Rabu, November 26, 2008

Benarkah Nabi Menikahi Gadis Di Bawah Umur?

Bagi orang yang mengerti bahasa Arab, dia akan paham bahwa kata bikr tidak digunakan untuk bocah ingusan berusia 7 atau 9 tahun. Kata yang tepat untuk gadis ingusan yang masih kanak-kanak adalah jariyah. Sebutan bikr diperuntukkan bagi seorang gadis yang belum menikah serta belum punya pengalaman seksual—yang dalam bahasa Inggris diistilahkan "virgin". Oleh karena itu, jelaslah bahwa 'Aisyah yang disebut bikr dalam hadis di atas telah melewati masa kanak-kanak dan mulai menapaki usia dewasa saat menikah dengan Nabi.

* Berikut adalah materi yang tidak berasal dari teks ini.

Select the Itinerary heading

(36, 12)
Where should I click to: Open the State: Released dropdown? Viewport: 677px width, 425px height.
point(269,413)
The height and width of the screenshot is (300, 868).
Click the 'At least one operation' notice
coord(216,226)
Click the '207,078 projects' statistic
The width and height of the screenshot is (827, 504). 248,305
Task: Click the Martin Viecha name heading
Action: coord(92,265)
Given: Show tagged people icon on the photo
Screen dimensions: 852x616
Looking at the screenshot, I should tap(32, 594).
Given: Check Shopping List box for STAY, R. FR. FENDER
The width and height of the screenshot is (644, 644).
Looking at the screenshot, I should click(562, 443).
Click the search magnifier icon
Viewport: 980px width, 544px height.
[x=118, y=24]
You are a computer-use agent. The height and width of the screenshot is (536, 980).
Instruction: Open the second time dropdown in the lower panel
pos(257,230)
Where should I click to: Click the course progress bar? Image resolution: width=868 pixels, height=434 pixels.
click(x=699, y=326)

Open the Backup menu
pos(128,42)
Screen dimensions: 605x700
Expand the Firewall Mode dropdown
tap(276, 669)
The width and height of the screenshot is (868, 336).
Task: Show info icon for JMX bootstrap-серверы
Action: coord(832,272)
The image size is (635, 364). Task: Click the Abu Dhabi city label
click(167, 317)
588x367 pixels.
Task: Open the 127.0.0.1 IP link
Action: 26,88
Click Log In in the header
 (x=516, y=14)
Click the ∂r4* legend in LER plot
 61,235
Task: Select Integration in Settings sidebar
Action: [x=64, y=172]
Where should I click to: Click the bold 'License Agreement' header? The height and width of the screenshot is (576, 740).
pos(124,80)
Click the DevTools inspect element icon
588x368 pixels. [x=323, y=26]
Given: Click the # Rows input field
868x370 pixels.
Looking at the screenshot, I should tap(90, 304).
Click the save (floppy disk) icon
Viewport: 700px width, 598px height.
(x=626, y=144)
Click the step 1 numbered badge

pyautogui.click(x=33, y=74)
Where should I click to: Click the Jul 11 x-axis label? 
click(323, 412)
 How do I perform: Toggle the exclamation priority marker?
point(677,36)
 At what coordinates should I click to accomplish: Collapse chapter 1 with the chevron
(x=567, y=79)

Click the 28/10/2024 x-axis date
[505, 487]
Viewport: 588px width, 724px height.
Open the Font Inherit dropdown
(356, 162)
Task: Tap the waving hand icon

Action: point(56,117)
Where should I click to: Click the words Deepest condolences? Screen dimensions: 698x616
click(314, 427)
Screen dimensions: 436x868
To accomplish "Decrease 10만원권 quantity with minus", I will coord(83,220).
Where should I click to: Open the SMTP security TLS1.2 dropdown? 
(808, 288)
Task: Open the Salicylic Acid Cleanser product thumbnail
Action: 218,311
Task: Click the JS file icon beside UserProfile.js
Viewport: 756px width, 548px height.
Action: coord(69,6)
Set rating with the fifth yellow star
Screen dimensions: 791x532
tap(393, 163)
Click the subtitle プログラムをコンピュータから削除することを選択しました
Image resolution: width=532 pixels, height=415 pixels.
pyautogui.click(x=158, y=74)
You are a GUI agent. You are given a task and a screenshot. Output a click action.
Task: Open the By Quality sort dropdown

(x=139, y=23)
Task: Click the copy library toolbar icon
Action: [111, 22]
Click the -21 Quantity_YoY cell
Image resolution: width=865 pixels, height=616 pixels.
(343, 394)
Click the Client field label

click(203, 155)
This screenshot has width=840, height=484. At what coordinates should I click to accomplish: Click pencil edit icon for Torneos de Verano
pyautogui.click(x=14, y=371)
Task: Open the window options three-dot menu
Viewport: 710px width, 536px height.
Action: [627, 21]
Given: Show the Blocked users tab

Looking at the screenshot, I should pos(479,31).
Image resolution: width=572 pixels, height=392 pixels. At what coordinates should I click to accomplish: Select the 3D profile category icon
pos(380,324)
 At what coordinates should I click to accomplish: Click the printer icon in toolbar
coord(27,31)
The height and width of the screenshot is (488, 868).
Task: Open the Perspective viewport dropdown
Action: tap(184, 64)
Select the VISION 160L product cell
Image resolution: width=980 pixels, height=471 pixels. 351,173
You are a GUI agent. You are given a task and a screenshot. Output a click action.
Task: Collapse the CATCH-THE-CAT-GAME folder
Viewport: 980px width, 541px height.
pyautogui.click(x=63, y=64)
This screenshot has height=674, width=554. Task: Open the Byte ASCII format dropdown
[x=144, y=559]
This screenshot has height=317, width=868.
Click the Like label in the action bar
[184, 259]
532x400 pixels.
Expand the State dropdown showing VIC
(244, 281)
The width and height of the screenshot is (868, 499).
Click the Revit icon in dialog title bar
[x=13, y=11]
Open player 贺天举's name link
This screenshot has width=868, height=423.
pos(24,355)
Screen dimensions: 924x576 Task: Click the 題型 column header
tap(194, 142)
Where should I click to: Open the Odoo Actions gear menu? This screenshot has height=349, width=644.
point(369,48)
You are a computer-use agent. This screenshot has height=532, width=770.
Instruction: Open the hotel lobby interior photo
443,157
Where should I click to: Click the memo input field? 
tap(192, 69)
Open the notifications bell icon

Kaum Muslim seringkali disudutkan oleh pertanyaan berikut, "Akankah Anda menikahkan puteri Anda yang baru berumur 7 atau 9 tahun dengan seorang lelaki tua yang telah berusia 50 tahun?" Mereka mungkin akan terdiam karena bingung atau justru marah karena tersinggung. Lalu, pertanyaannya selanjutnya adalah, "Jika Anda tidak akan melakukannya, bagaimana Anda bisa menyetujui pernikahan gadis ingusan berusia 7 atau 9 tahun bernama 'Aisyah dengan Nabi Anda, Muhammad bin 'Abdillah?"

Mayoritas umat Islam mungkin akan menjawab bahwa "menikahi gadis di bawah umur" seperti kasus di atas dapat diterima masyarakat Arab kala itu. Jika tidak, masyarakat tentu akan keberatan dengan pernikahan Nabi Muhammad dengan 'Aisyah, puteri Abu Bakr al-Shiddiq yang masih kanak-kanak.

Nabi Muhammad merupakan uswah hasanah (teladan yang baik) bagi seluruh umat Islam—di mana perilaku, tindakan, dan peri kehidupannya selalu dijadikan sebagai acuan dan rujukan. Namun sekali lagi, dalam konteks "menikahi gadis di bawah umur ini", kaum Muslim seolah dihadapkan pada pilihan yang dilematis. Sebab bagaimana pun, mayoritas Muslim takkan pernah berpikir—apalagi melakukan tindakan—menikahkan anak perempuannya yang baru berusia 7 atau 9 tahun dengan seorang pria dewasa yang lebih pantas menjadi bapak atau bahkan kakeknya. Jika ada orang tua yang setuju dengan pernikahan seperti itu, kebanyakan orang, meski tidak semua, akan mencibir dan memandang sinis, terlebih kepada pria uzur yang tega menikahi bocah di bawah umur.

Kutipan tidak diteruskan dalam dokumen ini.